### Data entries
= = = =

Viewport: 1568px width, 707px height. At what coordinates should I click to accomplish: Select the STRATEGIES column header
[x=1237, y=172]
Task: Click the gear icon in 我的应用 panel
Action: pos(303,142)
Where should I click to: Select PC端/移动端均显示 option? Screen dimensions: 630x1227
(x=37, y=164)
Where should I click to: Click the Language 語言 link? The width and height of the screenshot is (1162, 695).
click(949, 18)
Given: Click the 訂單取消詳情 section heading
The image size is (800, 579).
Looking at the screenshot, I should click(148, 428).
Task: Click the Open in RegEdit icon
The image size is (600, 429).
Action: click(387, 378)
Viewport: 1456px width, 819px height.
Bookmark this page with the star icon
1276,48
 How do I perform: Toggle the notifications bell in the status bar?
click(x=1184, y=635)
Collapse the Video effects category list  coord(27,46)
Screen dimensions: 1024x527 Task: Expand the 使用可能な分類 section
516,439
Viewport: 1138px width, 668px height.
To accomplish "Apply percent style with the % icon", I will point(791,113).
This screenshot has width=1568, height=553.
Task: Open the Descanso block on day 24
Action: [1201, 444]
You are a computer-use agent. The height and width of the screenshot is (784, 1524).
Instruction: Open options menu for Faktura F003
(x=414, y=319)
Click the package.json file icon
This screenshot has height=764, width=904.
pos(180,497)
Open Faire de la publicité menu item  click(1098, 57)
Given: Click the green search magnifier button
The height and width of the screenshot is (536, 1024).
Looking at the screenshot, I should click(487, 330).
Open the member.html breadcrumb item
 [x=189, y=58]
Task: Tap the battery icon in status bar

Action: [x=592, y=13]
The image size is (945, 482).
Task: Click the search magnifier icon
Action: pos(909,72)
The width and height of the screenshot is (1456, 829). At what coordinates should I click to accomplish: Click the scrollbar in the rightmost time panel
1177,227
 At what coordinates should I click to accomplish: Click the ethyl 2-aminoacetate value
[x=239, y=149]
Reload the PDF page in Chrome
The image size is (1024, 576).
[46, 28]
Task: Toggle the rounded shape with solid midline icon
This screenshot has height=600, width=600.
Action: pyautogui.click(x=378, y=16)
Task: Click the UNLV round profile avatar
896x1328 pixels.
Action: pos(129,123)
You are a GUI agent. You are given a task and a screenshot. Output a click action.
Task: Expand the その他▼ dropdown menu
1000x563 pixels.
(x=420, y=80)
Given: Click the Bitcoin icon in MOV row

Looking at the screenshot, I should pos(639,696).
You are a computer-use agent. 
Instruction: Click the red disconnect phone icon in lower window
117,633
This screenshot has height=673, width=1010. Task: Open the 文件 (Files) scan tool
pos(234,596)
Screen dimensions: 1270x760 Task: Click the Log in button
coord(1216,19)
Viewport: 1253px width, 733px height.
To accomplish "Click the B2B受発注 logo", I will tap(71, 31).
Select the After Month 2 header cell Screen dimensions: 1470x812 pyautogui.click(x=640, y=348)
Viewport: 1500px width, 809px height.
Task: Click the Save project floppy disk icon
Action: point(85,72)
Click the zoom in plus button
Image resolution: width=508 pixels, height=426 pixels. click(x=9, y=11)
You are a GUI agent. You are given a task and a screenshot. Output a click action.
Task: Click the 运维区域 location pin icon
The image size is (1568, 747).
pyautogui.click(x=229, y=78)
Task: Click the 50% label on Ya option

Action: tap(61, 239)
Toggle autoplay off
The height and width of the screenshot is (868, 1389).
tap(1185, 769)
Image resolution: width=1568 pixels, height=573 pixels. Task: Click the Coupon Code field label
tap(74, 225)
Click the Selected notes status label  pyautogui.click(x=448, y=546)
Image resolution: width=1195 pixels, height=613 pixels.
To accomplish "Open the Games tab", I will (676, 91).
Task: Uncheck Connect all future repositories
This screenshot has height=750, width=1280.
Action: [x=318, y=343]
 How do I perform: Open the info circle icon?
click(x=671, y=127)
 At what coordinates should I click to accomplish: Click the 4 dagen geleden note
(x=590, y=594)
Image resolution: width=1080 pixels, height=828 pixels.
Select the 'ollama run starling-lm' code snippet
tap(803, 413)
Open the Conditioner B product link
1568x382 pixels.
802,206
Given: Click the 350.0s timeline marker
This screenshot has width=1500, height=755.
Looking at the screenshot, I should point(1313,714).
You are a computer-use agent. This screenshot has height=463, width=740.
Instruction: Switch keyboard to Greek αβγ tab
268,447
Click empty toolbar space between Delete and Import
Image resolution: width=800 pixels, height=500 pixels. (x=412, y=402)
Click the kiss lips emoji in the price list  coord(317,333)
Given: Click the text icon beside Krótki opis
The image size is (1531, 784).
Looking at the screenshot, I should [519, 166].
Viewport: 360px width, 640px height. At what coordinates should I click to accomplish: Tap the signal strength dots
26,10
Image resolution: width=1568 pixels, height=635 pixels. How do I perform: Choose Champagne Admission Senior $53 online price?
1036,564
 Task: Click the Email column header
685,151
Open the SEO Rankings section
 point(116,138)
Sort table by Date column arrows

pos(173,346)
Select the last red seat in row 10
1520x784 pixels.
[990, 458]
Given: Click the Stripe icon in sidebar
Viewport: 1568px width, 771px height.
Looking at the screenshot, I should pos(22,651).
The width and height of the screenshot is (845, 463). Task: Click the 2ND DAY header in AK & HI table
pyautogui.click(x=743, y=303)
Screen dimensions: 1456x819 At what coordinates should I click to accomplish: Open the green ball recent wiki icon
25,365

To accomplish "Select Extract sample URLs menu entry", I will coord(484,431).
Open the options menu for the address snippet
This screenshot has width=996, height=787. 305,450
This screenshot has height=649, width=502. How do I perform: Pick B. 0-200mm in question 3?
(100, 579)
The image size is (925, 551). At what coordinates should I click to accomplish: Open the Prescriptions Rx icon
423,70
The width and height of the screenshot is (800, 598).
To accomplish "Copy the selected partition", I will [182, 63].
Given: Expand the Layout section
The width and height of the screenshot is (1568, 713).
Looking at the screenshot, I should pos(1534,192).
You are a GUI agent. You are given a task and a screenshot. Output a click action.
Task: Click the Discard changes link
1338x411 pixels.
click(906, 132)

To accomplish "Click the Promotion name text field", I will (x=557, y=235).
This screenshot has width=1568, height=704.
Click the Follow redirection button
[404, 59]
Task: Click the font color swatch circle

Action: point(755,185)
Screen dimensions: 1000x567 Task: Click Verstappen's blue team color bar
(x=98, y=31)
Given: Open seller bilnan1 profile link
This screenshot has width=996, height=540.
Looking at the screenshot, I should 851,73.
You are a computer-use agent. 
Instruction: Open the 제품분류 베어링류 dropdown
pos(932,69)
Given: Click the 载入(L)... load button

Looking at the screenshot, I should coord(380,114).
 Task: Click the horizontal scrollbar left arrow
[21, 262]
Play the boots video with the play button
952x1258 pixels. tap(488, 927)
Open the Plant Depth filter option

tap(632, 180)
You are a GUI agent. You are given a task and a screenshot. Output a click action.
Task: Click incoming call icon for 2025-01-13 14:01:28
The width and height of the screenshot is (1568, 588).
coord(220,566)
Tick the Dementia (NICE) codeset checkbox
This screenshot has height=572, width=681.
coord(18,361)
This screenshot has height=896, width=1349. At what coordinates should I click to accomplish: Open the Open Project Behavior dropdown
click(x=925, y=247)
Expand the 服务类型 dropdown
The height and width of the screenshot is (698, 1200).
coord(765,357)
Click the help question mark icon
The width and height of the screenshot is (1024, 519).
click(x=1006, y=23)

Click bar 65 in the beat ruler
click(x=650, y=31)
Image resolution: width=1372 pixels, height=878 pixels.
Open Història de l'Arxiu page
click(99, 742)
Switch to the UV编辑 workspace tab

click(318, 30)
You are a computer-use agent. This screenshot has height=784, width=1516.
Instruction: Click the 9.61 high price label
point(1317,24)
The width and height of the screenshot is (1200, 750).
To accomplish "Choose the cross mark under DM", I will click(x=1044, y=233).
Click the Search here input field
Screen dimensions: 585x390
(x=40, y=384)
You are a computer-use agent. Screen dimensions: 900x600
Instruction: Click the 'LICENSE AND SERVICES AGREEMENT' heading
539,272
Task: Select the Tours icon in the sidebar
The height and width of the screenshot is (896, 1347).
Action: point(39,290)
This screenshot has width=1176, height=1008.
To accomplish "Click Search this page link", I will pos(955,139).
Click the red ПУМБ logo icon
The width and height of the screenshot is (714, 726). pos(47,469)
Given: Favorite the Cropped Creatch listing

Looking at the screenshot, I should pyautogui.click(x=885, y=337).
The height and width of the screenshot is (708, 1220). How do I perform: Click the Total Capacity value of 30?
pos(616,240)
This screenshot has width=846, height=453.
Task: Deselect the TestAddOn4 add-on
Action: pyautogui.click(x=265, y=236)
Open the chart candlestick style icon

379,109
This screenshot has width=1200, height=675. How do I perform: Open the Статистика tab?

= = = =

### WRITTEN REQUEST
Rewrite the records starting at the line that contains "Image resolution: width=1568 pixels, height=635" and ending at the line that contains "Looking at the screenshot, I should pos(22,651).", substituting "Username" for "Email" and keeping everything else the same.

### COMPLETE OUTPUT
Image resolution: width=1568 pixels, height=635 pixels. How do I perform: Choose Champagne Admission Senior $53 online price?
1036,564
 Task: Click the Username column header
685,151
Open the SEO Rankings section
 point(116,138)
Sort table by Date column arrows

pos(173,346)
Select the last red seat in row 10
1520x784 pixels.
[990, 458]
Given: Click the Stripe icon in sidebar
Viewport: 1568px width, 771px height.
Looking at the screenshot, I should pos(22,651).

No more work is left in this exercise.